Rabat – La croissance du crédit bancaire destiné au secteur non financier s’est nettement accélérée en avril 2026, atteignant 8,1 % sur un an, contre 4,8 % pour l’ensemble de l’année 2025, selon les dernières données publiées par Bank Al-Maghrib. Cette progression, la plus forte observée depuis plusieurs trimestres, témoigne d’un regain de la demande de financement de la part des entreprises marocaines.

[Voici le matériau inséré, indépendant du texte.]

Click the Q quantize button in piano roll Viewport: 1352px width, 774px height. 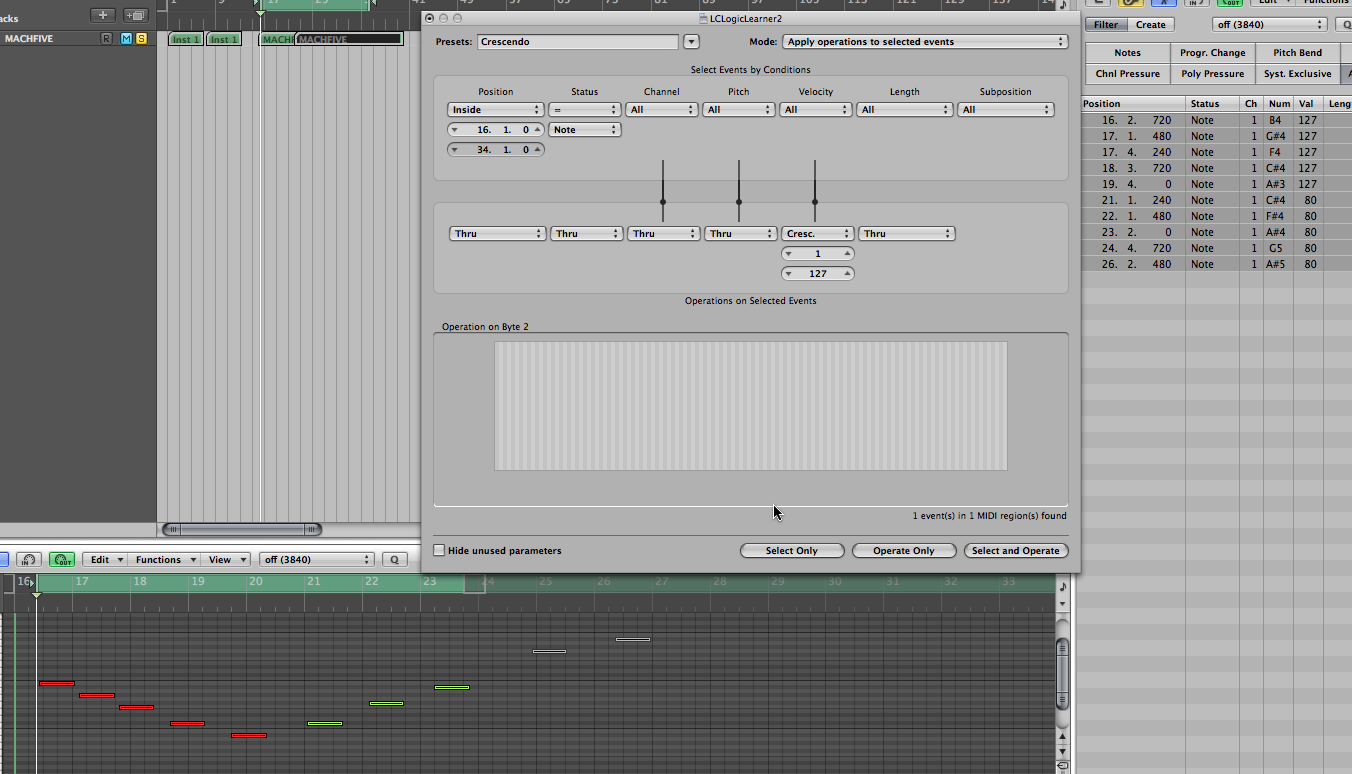coord(394,560)
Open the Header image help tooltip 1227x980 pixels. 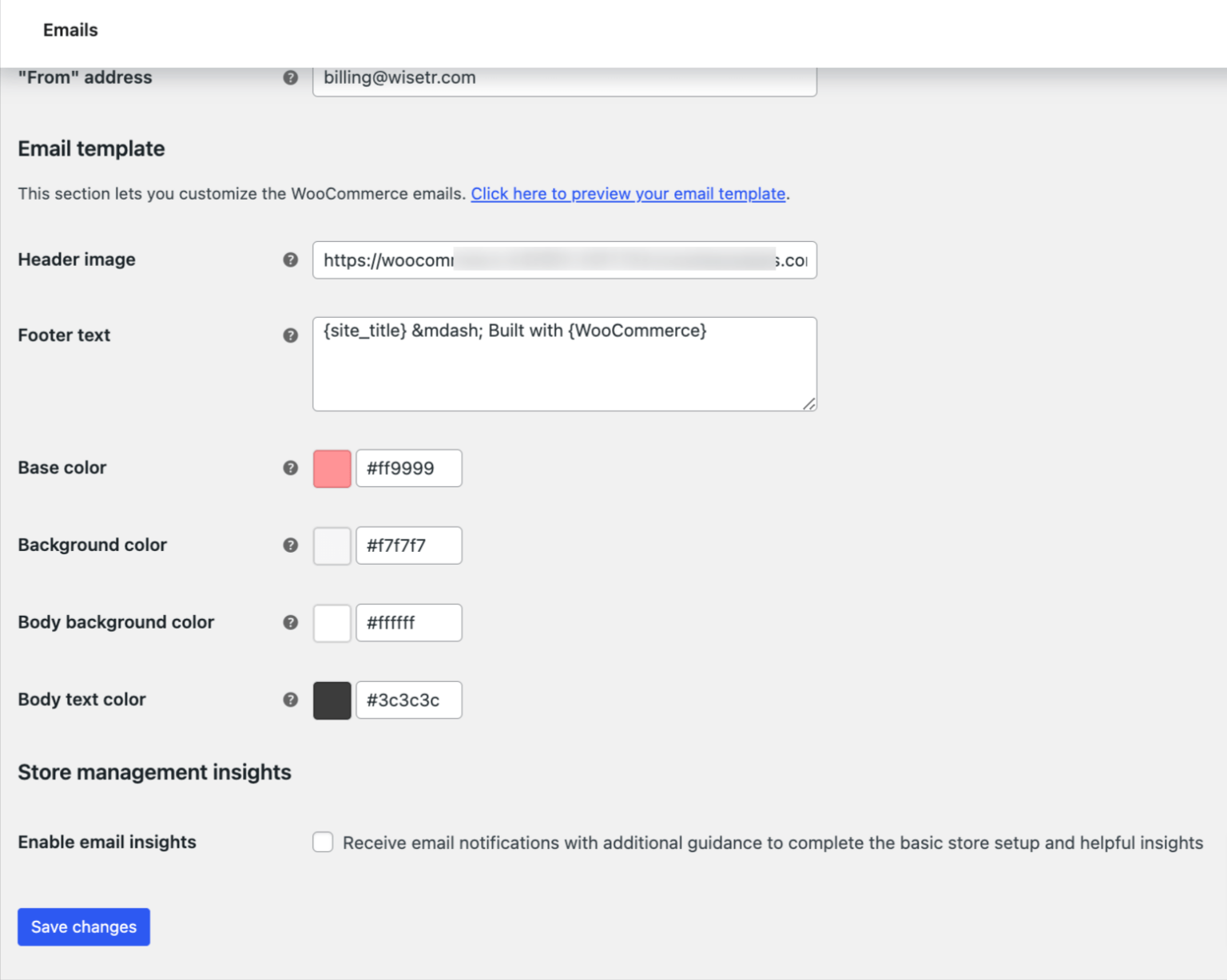point(290,260)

Une hausse tirée par les crédits aux entreprises
L’essentiel de cette accélération provient des crédits accordés aux entreprises non financières, qui ont enregistré une hausse de 12,3 % en glissement annuel au mois d’avril. Ce dynamisme contraste avec la relative atonie observée en 2025, où la progression annuelle n’avait pas dépassé 6 %.
Les crédits d’investissement et les facilités de trésorerie constituent les principaux moteurs de cette augmentation. Les banques interrogées par l’institution monétaire expliquent cette tendance par un besoin accru de financement pour des projets d’expansion et pour la gestion de besoins saisonniers de liquidités.
Les ménages en retrait
À l’inverse, les crédits aux ménages ont connu une progression plus modérée, de 3,2 % sur un an en avril 2026, contre 3,8 % en 2025. Les prêts à l’habitat, bien qu’en légère hausse, n’ont pas compensé le ralentissement des crédits à la consommation, qui demeurent affectés par un pouvoir d’achat contraint.
Un contexte macroéconomique favorable
Cette accélération du crédit bancaire intervient dans un contexte de baisse des taux directeurs décidée par Bank Al-Maghrib en mars 2026, visant à soutenir l’activité économique. Le coût du crédit s’est ainsi réduit, rendant les emprunts plus attractifs pour les entreprises.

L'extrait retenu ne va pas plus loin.